Record Details

Townsend, Josiah H
Characterizing the Chortís Block Biogeographic Province: geological, physiographic, and ecological associations and herpetofaunal diversity
Mesoamerican Herpetology
Journal Article
Ctenosaura bakeri;Ctenosaura flavidorsalis;Ctenosaura melanosterna;Ctenosaura oedirhina;Ctenosaura praeocularis;Ctenosaura quinquecarinata;Ctenosaura similis;Iguana iguana
The geological history of Central America is remarkably complex, as the region has served as the biological dispersal route between North and South America, and also has been the site of extensive in situ evolution. Nuclear Central America is recognized as a region of high biodiversity, and the eastern portion of Nuclear Central America (the Chortís Block) largely has been overlooked as a biodiversity hotspot.
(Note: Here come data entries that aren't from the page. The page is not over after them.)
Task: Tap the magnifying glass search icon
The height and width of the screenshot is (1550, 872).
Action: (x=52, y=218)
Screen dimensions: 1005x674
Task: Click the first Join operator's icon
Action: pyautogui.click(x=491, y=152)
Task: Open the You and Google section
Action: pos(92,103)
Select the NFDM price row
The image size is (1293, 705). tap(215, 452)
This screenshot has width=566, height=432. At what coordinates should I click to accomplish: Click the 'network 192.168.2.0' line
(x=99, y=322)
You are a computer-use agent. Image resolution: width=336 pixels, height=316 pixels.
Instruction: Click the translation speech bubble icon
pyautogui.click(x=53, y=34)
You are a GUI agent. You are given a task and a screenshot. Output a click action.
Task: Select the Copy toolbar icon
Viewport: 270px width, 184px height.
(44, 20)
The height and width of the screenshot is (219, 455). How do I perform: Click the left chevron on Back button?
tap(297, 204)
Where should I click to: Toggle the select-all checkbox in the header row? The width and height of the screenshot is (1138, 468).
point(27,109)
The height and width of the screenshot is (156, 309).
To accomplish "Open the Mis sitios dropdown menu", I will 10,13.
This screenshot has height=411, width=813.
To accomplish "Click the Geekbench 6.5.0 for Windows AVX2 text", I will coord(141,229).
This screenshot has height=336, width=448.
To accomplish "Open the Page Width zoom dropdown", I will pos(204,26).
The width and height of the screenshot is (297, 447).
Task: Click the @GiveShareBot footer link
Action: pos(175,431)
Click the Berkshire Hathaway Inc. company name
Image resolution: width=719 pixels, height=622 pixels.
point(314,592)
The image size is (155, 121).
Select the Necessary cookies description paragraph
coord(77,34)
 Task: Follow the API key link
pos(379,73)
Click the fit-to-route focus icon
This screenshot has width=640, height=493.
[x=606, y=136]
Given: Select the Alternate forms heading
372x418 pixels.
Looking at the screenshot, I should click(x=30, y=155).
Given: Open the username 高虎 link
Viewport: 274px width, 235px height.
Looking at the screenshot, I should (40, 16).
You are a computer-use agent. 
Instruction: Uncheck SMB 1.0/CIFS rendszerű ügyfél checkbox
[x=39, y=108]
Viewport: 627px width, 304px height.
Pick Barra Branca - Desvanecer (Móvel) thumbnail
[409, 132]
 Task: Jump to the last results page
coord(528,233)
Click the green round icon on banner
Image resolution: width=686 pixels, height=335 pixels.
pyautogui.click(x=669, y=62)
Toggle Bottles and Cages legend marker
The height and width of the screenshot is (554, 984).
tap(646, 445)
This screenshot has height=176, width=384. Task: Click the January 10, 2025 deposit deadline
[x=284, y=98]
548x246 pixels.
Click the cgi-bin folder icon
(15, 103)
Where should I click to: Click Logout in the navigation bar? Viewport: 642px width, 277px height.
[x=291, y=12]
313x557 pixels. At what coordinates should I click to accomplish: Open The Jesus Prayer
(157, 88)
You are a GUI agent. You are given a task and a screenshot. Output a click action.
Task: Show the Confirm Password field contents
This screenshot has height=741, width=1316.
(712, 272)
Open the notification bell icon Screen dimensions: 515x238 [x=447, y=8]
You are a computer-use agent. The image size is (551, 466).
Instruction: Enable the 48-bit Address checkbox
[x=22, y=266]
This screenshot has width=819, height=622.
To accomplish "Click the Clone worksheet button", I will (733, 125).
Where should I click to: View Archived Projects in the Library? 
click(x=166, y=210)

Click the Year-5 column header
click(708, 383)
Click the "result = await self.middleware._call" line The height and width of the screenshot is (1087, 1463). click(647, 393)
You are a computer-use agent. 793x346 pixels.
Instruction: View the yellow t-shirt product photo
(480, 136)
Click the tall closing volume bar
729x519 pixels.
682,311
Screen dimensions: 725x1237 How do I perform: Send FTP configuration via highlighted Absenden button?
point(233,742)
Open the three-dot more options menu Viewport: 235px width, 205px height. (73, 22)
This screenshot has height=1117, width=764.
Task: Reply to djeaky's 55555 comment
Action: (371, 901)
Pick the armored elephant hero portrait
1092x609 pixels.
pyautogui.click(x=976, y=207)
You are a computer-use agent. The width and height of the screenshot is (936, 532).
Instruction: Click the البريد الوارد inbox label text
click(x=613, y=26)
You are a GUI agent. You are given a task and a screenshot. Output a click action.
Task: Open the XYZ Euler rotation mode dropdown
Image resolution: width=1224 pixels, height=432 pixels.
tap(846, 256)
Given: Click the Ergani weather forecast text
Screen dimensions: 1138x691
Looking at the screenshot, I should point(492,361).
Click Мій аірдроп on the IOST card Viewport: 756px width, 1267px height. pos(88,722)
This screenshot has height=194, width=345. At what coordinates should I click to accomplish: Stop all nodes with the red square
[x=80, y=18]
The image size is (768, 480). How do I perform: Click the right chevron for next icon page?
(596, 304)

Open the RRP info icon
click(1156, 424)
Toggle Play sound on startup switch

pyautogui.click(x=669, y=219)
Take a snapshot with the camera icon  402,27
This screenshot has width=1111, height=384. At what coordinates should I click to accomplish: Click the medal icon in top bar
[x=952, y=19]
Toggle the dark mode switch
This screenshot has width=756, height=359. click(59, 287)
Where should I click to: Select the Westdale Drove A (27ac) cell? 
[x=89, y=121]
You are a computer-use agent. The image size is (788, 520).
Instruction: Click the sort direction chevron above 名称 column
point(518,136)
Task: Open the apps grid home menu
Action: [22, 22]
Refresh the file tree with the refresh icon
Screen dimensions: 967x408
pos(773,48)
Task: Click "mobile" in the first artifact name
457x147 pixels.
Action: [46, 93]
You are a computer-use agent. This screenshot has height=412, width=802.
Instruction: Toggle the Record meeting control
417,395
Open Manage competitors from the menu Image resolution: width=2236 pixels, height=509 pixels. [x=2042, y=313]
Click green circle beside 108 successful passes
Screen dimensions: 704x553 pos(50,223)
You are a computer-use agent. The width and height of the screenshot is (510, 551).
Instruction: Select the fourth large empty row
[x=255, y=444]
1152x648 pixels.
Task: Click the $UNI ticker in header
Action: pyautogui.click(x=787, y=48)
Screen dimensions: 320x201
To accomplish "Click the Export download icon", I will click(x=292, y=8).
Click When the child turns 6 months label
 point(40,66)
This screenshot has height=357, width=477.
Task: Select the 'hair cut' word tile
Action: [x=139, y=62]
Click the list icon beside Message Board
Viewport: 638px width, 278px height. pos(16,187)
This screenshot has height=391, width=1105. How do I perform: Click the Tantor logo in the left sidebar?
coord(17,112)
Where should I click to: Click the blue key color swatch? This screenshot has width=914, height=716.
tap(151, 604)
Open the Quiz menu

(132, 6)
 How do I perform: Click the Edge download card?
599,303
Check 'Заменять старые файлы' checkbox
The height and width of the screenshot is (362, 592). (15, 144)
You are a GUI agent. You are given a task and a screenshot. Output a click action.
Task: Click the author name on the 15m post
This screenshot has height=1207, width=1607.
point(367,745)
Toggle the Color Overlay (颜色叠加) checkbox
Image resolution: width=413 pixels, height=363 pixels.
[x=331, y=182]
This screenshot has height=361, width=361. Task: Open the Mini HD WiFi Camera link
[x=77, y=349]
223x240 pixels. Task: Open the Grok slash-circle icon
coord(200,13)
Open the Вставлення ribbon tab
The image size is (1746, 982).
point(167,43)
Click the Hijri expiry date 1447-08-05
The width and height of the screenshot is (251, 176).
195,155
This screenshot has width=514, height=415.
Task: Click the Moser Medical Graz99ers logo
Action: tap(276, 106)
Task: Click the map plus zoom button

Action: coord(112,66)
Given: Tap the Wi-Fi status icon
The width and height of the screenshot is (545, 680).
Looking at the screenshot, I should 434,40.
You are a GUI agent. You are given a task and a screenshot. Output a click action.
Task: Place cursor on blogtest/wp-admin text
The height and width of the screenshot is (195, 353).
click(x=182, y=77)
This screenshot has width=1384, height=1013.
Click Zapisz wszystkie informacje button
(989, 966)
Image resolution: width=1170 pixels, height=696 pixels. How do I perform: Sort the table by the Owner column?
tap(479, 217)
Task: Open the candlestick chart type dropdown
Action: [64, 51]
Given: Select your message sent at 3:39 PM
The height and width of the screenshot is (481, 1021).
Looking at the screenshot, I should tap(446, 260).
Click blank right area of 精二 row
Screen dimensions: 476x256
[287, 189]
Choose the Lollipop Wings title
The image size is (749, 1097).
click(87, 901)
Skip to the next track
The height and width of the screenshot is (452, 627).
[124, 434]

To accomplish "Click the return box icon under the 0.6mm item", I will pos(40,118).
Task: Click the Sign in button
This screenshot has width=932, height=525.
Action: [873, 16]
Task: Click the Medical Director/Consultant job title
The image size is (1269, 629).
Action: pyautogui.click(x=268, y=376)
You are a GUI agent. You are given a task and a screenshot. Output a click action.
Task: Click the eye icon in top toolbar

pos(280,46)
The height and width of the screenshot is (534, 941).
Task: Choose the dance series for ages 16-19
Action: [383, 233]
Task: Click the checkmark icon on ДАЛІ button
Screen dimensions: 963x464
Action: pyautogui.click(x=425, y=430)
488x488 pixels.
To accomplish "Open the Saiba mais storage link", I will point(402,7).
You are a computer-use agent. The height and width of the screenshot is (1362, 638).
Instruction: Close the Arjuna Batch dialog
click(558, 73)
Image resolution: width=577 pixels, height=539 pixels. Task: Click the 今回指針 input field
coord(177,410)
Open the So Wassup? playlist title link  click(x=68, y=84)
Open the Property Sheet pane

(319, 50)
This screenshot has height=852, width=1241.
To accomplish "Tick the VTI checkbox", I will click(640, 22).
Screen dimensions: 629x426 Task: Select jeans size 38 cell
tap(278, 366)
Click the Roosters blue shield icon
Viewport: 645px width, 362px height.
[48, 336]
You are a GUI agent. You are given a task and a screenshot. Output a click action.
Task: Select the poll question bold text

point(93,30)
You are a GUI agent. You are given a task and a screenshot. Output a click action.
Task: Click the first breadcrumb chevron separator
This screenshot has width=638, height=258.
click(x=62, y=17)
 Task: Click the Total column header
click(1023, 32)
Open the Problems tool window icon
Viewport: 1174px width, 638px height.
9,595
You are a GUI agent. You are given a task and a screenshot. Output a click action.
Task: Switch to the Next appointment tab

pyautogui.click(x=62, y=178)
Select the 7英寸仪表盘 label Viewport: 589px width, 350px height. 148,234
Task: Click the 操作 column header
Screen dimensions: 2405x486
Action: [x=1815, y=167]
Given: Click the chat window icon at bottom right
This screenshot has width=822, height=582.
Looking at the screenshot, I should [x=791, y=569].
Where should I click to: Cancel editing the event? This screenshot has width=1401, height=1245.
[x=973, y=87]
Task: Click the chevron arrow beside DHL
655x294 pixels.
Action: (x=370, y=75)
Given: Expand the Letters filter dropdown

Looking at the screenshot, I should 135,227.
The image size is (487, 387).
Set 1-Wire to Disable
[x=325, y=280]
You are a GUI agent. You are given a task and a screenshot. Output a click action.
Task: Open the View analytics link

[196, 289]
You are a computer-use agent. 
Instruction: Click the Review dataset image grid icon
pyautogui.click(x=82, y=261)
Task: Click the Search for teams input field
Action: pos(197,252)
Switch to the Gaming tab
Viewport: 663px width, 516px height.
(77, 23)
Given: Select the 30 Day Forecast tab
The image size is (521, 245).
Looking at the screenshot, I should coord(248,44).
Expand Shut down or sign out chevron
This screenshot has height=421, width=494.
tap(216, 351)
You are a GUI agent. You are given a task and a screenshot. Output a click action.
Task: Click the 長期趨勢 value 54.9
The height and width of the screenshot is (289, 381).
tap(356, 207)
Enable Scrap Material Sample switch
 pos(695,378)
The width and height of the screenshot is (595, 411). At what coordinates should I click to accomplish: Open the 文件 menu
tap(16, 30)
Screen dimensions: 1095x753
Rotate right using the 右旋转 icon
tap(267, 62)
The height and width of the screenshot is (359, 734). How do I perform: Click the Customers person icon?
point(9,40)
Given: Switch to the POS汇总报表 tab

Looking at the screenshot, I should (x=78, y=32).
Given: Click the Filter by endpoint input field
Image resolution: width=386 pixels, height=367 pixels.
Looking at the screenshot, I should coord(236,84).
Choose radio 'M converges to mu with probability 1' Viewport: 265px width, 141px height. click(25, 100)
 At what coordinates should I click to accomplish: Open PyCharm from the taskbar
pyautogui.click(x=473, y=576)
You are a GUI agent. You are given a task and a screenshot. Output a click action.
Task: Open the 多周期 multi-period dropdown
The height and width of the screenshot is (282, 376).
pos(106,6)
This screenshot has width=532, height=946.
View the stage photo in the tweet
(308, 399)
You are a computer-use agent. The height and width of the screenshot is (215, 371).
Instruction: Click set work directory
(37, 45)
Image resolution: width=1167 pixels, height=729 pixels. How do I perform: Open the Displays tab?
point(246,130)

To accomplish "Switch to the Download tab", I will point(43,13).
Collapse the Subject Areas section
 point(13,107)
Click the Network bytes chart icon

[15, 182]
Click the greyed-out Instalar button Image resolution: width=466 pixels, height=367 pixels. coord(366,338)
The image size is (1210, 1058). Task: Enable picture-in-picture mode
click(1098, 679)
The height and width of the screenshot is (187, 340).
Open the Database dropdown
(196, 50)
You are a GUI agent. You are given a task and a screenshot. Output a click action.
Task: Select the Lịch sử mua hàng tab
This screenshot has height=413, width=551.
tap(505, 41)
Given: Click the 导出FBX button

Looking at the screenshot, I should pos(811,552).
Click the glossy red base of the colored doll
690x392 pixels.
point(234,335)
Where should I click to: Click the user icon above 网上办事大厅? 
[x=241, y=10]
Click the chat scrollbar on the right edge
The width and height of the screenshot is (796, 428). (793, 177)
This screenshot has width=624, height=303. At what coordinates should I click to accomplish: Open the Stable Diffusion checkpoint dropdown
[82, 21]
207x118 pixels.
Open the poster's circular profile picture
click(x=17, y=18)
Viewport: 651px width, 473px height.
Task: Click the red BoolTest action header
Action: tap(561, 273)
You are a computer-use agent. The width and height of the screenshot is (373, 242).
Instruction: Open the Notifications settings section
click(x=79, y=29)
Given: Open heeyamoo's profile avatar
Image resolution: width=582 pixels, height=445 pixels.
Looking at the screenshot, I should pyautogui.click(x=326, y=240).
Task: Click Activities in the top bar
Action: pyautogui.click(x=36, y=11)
In this paper, I present a characterization of geological, physiographic, and ecological associations to define the Chortís Block Biogeographic Province. The Chortís Block is partitioned into the Caribbean and Pacific Lowlands and the Northern, Central, and Southern cordilleras, which in turn are delimited into 24 distinct highland areas and 14 intermontane valleys. I provide contextualized definitions of ecological formations and identify six lowland-associated habitats, of which four habitats are shared between lowlands and highlands, and 10 habitats are associated with highlands areas. I present a summary of the diversity, distribution, and conservation status of the herpetofauna of the Chortís Block, using a combination of the published literature and results from 19 expeditions to over 60 localities from 2006 to 2014. The Chortís herpetofauna is characterized by a high degree of endemism (38% of all species are endemic) and equally high extinction risk (42% threatened, including 94% of endemic species). Endemism is highest among the salamanders (86%), followed by the lizards (43%), the anurans (38%), and the snakes (23%).